或许,比起跟我做朋友,跟老大在一起更能让朱朝阳开心吧。
“你要……你要节哀顺变。”
朱朝阳很轻很轻地嗯了一声,转身走向我们从前坐过的那张长椅。他被悲伤压垮的的背影孤零零地佝偻着,看得我想哭。的确,朱朝阳现在真的孤零零一个人了,他的家庭已经彻底消失,他什么都没有了。
长椅被太阳晒得很烫,不过没有人在乎。我望着小城的大海,忽然想起上一次我们静静地坐在这里时听的歌,《听妈妈的话》。
他说,他以后想学数学。
他妈妈不会看到了。
我对朱朝阳妈妈的唯一印象就是那个苦口婆心略带神经质的中年妇女,我以前不太喜欢她,可她现在离开了这个世界,我又在惋惜。
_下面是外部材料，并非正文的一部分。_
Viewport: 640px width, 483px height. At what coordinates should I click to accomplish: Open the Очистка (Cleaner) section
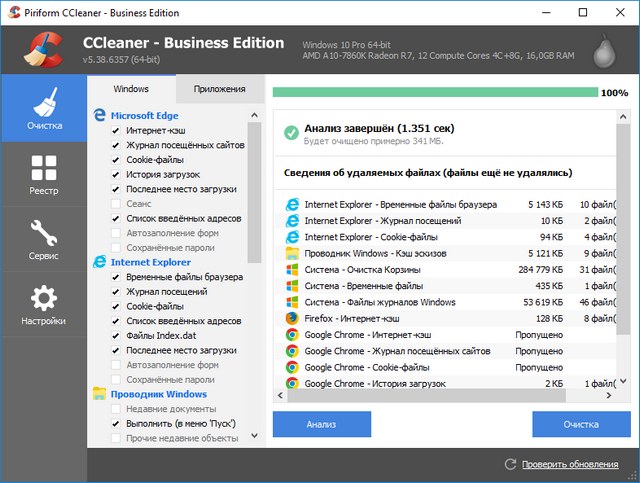point(44,108)
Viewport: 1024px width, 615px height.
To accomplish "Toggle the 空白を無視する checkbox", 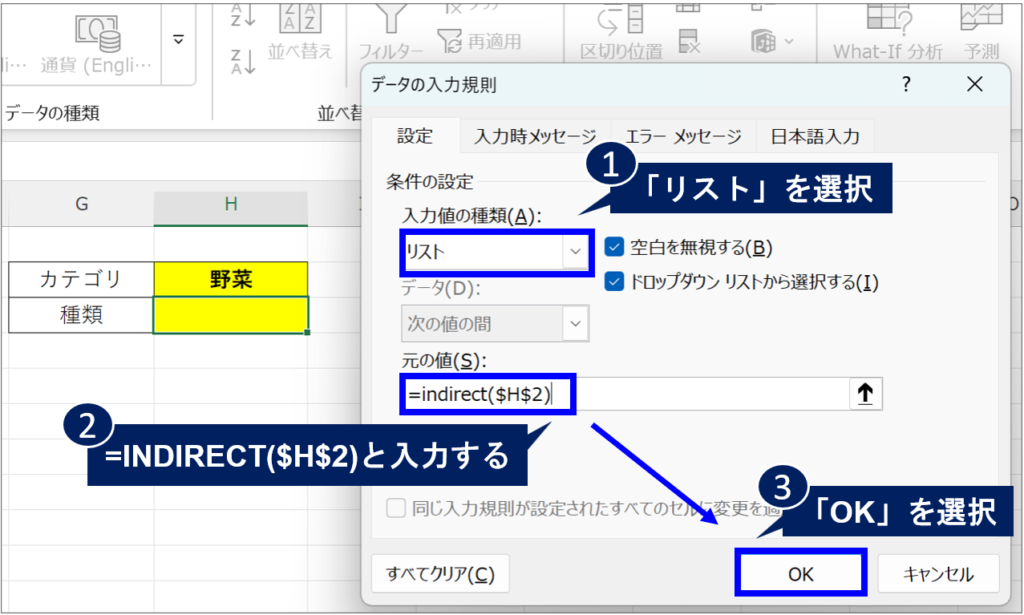I will tap(614, 247).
朱朝阳还有十几天就十七岁了,如果他妈妈能再熬十几天,他或许不会那么难过。
“你以后怎么办?”
过了很久,朱朝阳才说话。“我爷爷奶奶,还有我大姨和舅舅,他们都会管我。我不想搬出去,他们会来看我的。”
我连“那就好”都说不出来。我到底还是没能改变自己,还用那么重的话刺激朱朝阳。我是个坏到骨子里的人,他应该很恨我吧。在这么悲恸的时候相伴的不是爱,却是恨意和厌恶。我要是个旁观者,一定会笑得很大声。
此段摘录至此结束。